Individuals and interactions over processes and tools.
Customer collaboration over contract negotiation.
In this instance the customer is not the end-user they are the person paying you to make the game. It could be an investor, the representative of a publisher or your executive producer it doesn’t really matter. What they want is assurance that you’re not full of shit and they’d like this signed, in triplicate, in blood with a firm deadline upfront based on any plan you have. This is a risk mitigation strategy for them and your job is to deftly dodge the contract deadline hammer and convince them to work closely with you on a very regular basis to better mitigate the risks involved in development. However we’ll still need a plan but this is not a plan that can be captured in a contract. It must by necessity be iterated on as development continues and new things are learnt. As we progress towards completing a project our plan will become more certain. It also means that we can early out and still do something else if, despite our best efforts, the project is not meeting expectations. Both parties need to embrace the reality of the uncertainty inherent in the beginning of a project and keep plans vague and the uncertainty in them spelled out clearly.
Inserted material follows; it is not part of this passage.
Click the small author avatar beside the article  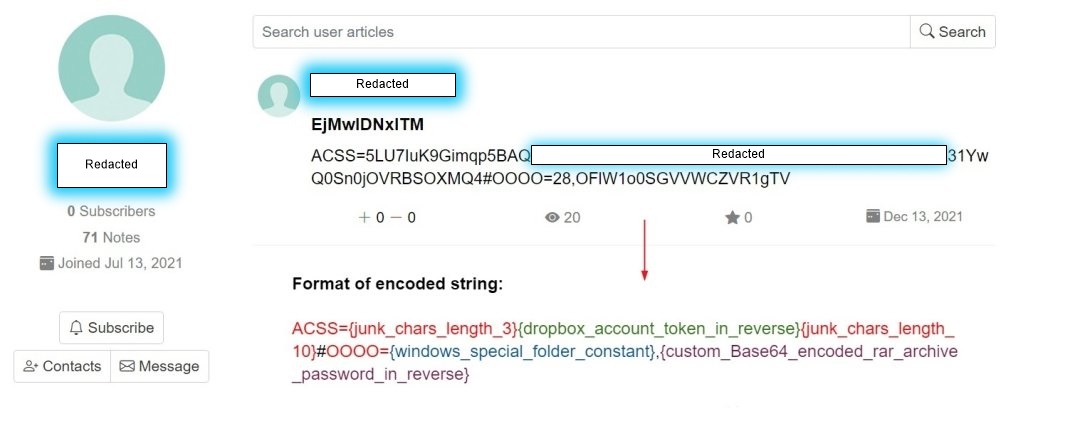279,96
As the project progresses the plan should be routinely revised and the teams developing the game should be meeting and discussing the game regularly with the customer. At a high level a healthy project should see a downward trend in uncertainty over time. Employing schemes like the development lifecycle can be a good way of tracking progress an deal with uncertainty upfront. In short building the project plan is no different to building the product and the people working on it a virtuous cycle of iteration, feedback and adjustment.
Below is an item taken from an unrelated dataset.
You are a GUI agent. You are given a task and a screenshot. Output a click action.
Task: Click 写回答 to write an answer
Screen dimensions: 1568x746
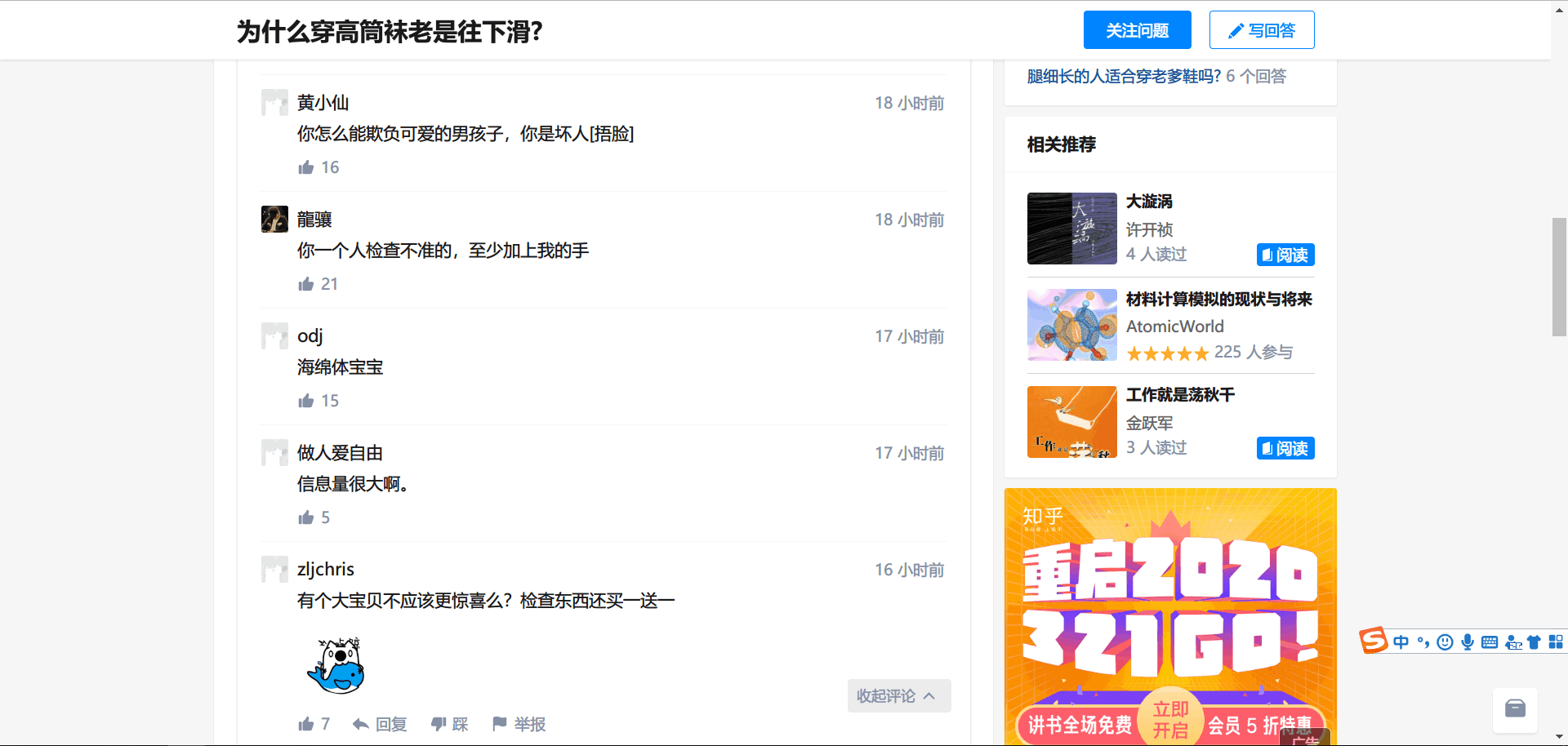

Detailed Estimates Are Still Useful
For teams iteration planning there is nothing better than a old fashioned application of numbers. We want to work at a sustainable pace and the only way to do so is to avoid over-committing to the work we are going to do in an iteration. This is why we should prefer shorter iterations. It’s much easier to estimate and plan one weeks worth of work than it is four weeks and we avoid compound error causing massive deviations in our plan. It’s also much easier to estimate the work we are just about to do because we know a lot more about it than it is to think about the consequences of the consequences of that work in a months time. This is also the point that it makes sense to capture uncertainty in the actual task estimate rather than keeping it as a separate concern. Essentially estimates should be a combination of task size and how sure we are that our size estimate is correct. We then drop tasks into buckets and using recent historical data for the team plus a bit of intuition to bring stories into an iteration such that we don’t over commit to the number of ‘buckets’ we got done before.